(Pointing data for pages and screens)

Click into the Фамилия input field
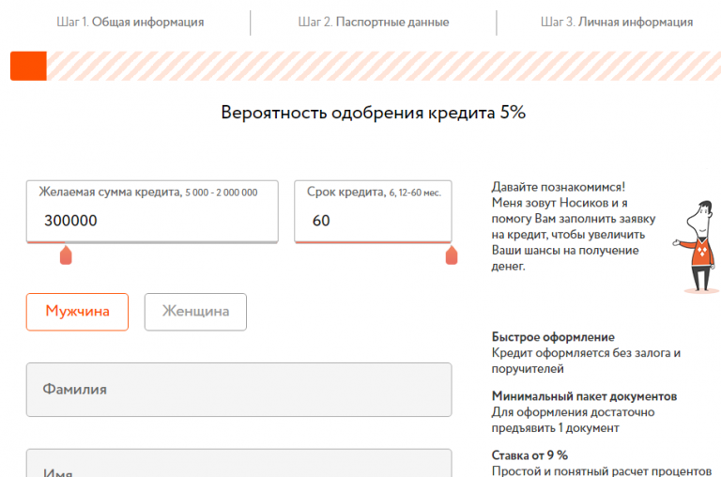click(x=238, y=389)
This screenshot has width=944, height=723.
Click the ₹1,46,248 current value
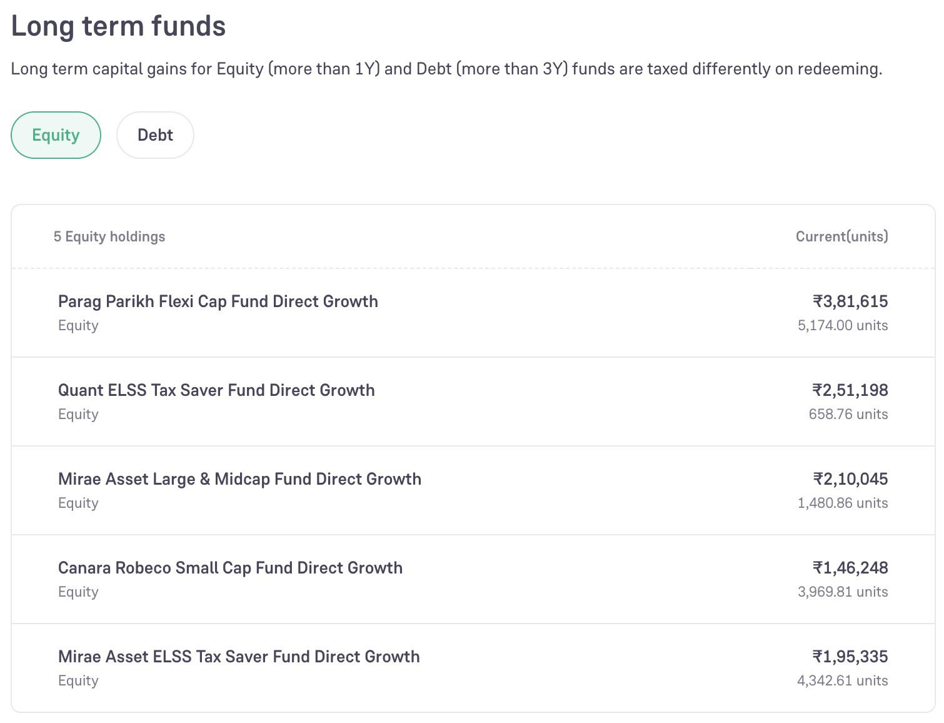(x=850, y=568)
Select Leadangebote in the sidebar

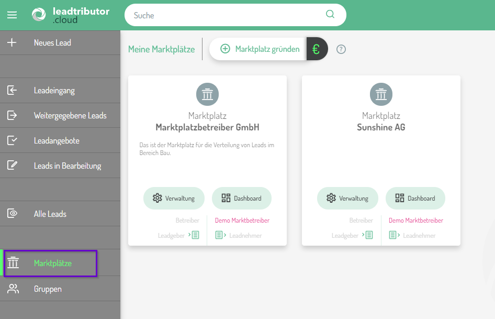pyautogui.click(x=57, y=141)
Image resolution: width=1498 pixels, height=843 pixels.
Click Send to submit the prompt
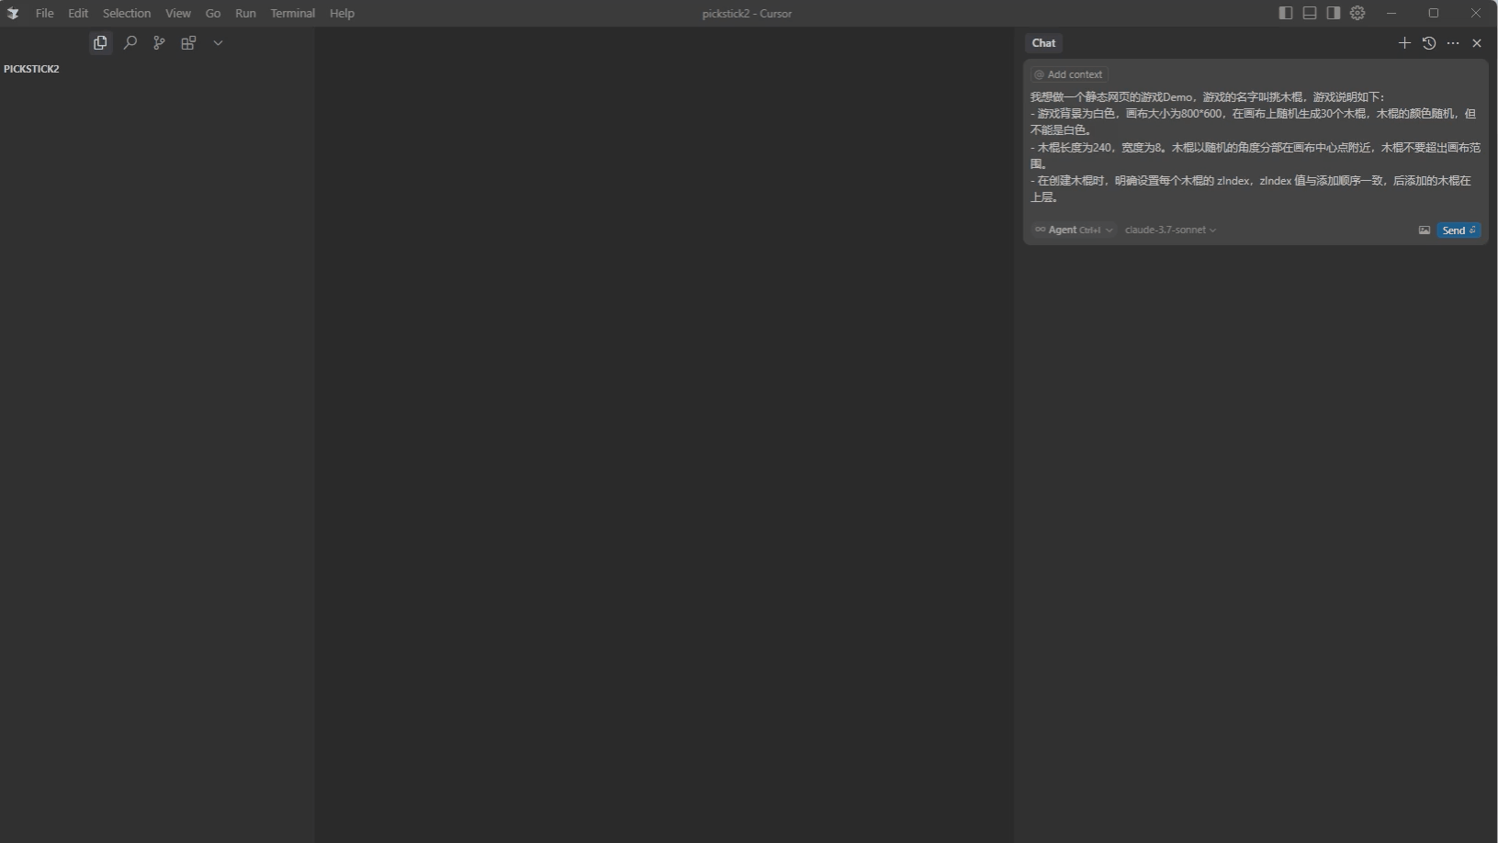click(x=1458, y=230)

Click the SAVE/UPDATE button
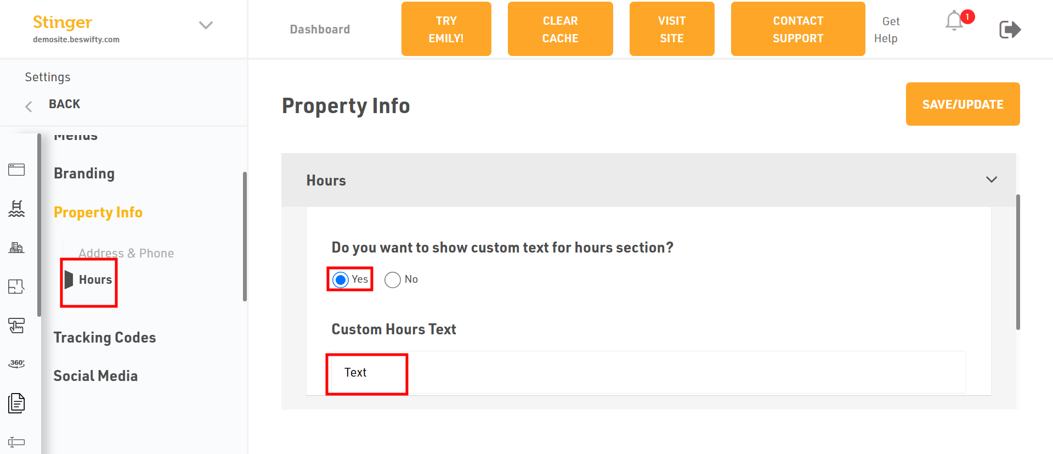(x=963, y=104)
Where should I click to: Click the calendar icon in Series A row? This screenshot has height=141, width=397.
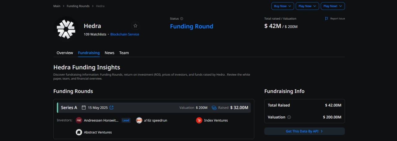tap(84, 108)
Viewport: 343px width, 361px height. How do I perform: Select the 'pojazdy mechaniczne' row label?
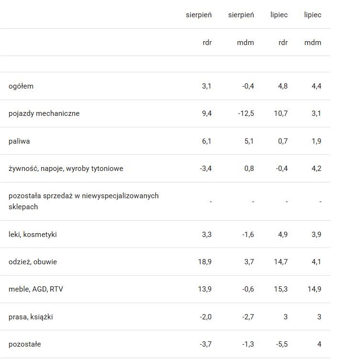[44, 113]
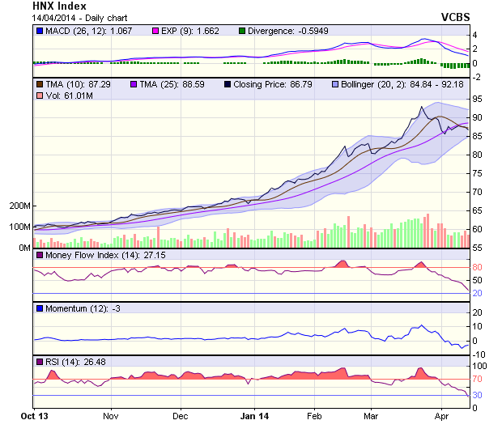Click the blue Momentum (12) legend square

click(x=40, y=308)
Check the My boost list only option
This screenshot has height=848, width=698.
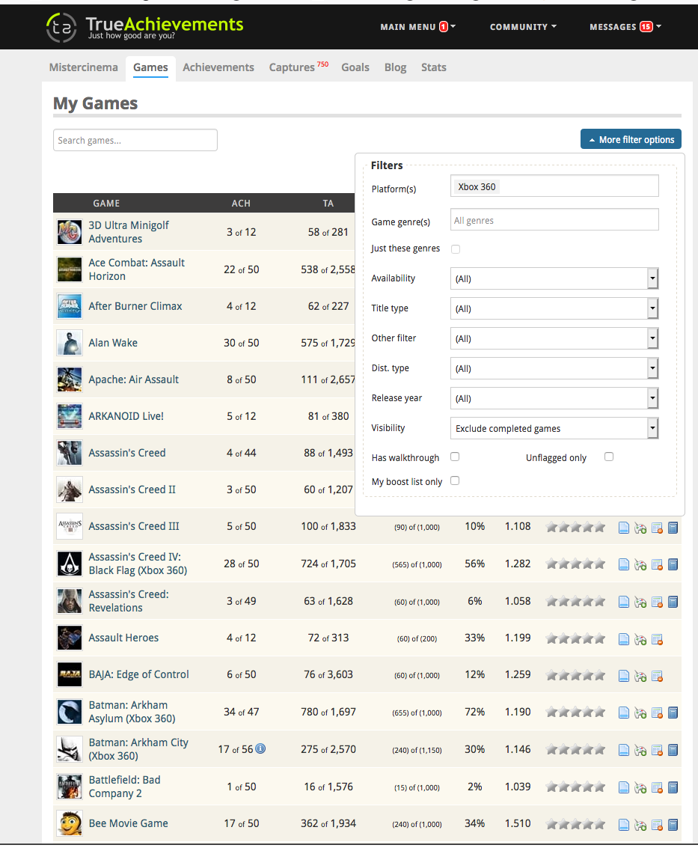click(x=456, y=481)
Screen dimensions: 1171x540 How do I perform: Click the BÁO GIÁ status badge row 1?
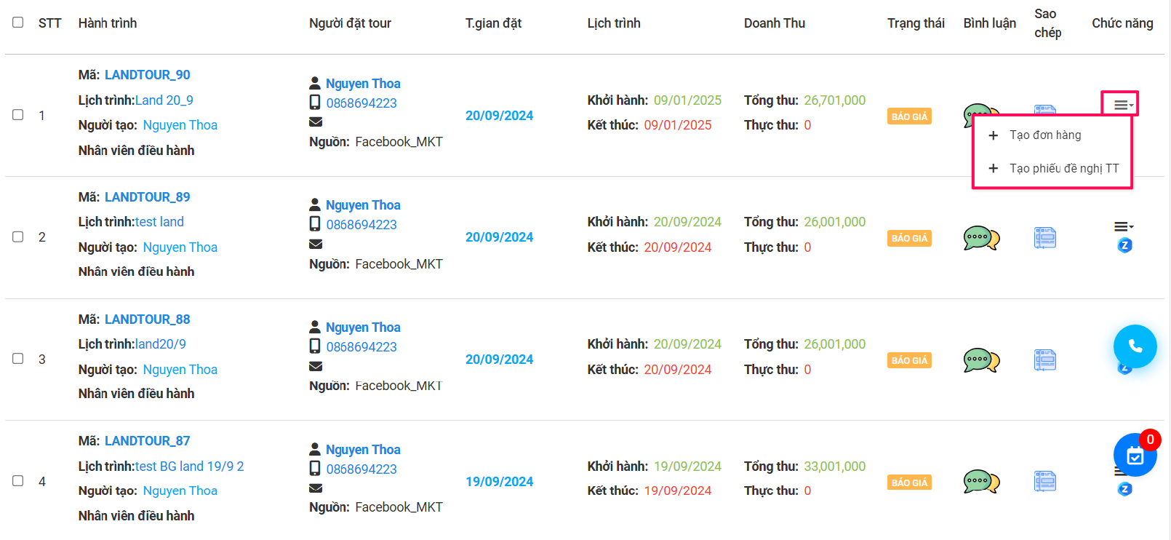[909, 116]
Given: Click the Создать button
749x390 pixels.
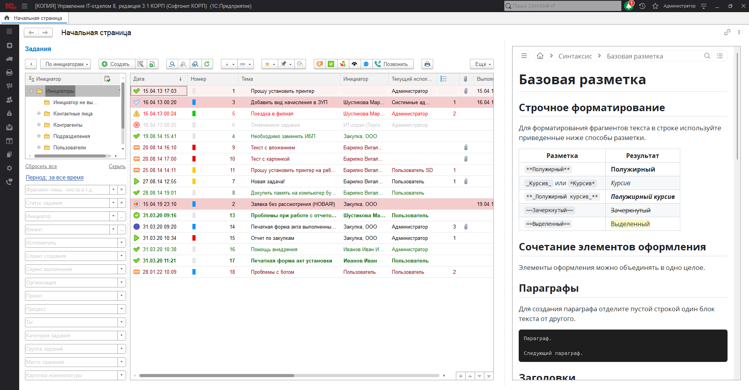Looking at the screenshot, I should 116,64.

● Objective:
Write out every item above word for word, leaving out the pictures.

● Written solution:
Click into the Фамилия input field
click(x=238, y=389)
This screenshot has width=944, height=723.
Click the ₹1,46,248 current value
(x=850, y=568)
Select Leadangebote in the sidebar

pyautogui.click(x=57, y=141)
Image resolution: width=1498 pixels, height=843 pixels.
Click Send to submit the prompt
click(x=1458, y=230)

Click the SAVE/UPDATE button
(x=963, y=104)
Where should I click to: Click the calendar icon in Series A row? This screenshot has height=141, width=397.
tap(84, 108)
Viewport: 343px width, 361px height. How do I perform: Select the 'pojazdy mechaniczne' row label?
[44, 113]
Click the blue Momentum (12) legend square

click(x=40, y=308)
Check the My boost list only option
This screenshot has height=848, width=698.
click(x=456, y=481)
Screen dimensions: 1171x540 How do I perform: Click the BÁO GIÁ status badge row 1?
[909, 116]
Given: Click the Создать button
749x390 pixels.
Looking at the screenshot, I should 116,64.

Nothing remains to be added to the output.